Préparation évangélique

LIVRE IV

CHAPITRE IX
QUELS SACRIFICES IL FAUT OFFRIR AUX DIEUX D’APRÈS LA DOCTRINE DE L’ORACLE D'APOLLON

« Après avoir parlé de la piété, nous devons exposer les cultes que les dieux eux-mêmes réclament par la voix de leurs oracles, quoique nous ayons déjà dit quelque chose de cette matière, en traitant de la piété. Voici un oracle d’Apollon qui fixe les diverses hiérarchies des dieux.
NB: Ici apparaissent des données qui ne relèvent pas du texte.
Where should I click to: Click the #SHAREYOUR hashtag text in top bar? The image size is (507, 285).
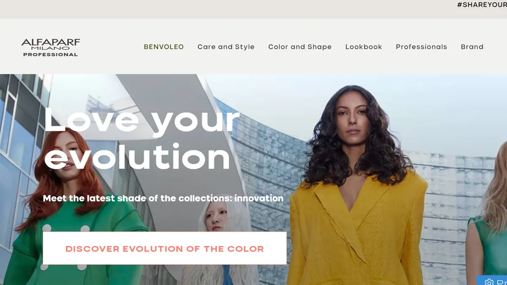coord(482,5)
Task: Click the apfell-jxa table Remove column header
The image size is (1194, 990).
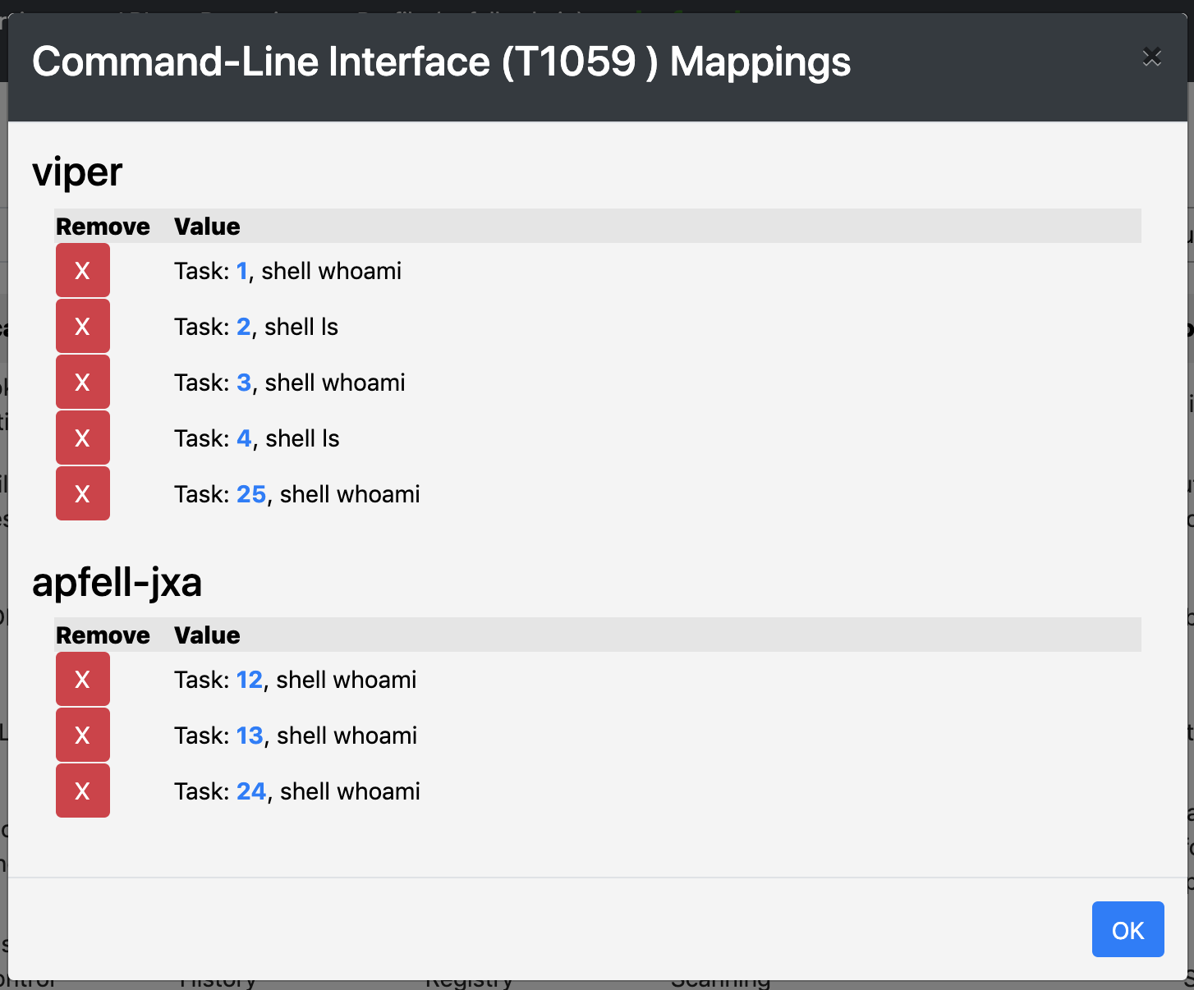Action: click(x=103, y=635)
Ô toi, que la bienveillance des dieux conduit par cette voie, n’oublie pas d’immoler des victimes aux dieux propices : à ceux qui habitent la terre, à ceux qui règnent dans les cieux, à ceux qui habitent la terre ou les régions humides de l’air, la mer ou les demeures infernales ; car la nature des dieux remplit tout de sa présence ! Je tracerai d’abord les règles des sacrifices d’animaux ; grave mes paroles sur tes tablettes. Trois victimes aux divinités de la terre, trois aux dieux célestes ; elles seront blanches pour les dieux du ciel, de la couleur de la terre pour les divinités terrestres. Pour les sacrifices en l’honneur des dieux de la terre, tu les feras en trois manières : aux dieux infernaux, tu enseveliras la victime dans le sein de la terre, une fosse profonde en boira le sang ; aux nymphes, tu feras couler le miel et les dons sacrés de Bacchus ; aux divinités qui voltigent autour de la terre, que le sang de la victime inonde l’autel où brûle le feu sacré : que la flamme consume l’oiseau immolé, avec de la farine d’orge pétrie de miel ; que l’encens parfume l’autel et la victime ; sème dessus les grains d’orge sacrés. Ensuite, si tu vas sur les sables du rivage sacrifier à la mer azurée, plonge d’abord la tête de la victime, puis abîme sous les flots le reste de son corps. Libre de ces premiers devoirs, tourne-toi vers les spacieuses régions de l’éther qu’habitent les dieux célestes ; aux dieux qui règnent dans les airs et dans les astres, égorge la victime : que des flots de sang baignent l’autel : sers les membres aux dieux ; livre les extrémités aux flammes, que le reste couvre la table du festin : que l’air liquide s’embaume des exhalaisons de l’encens : puis élève ta prière vers les dieux. »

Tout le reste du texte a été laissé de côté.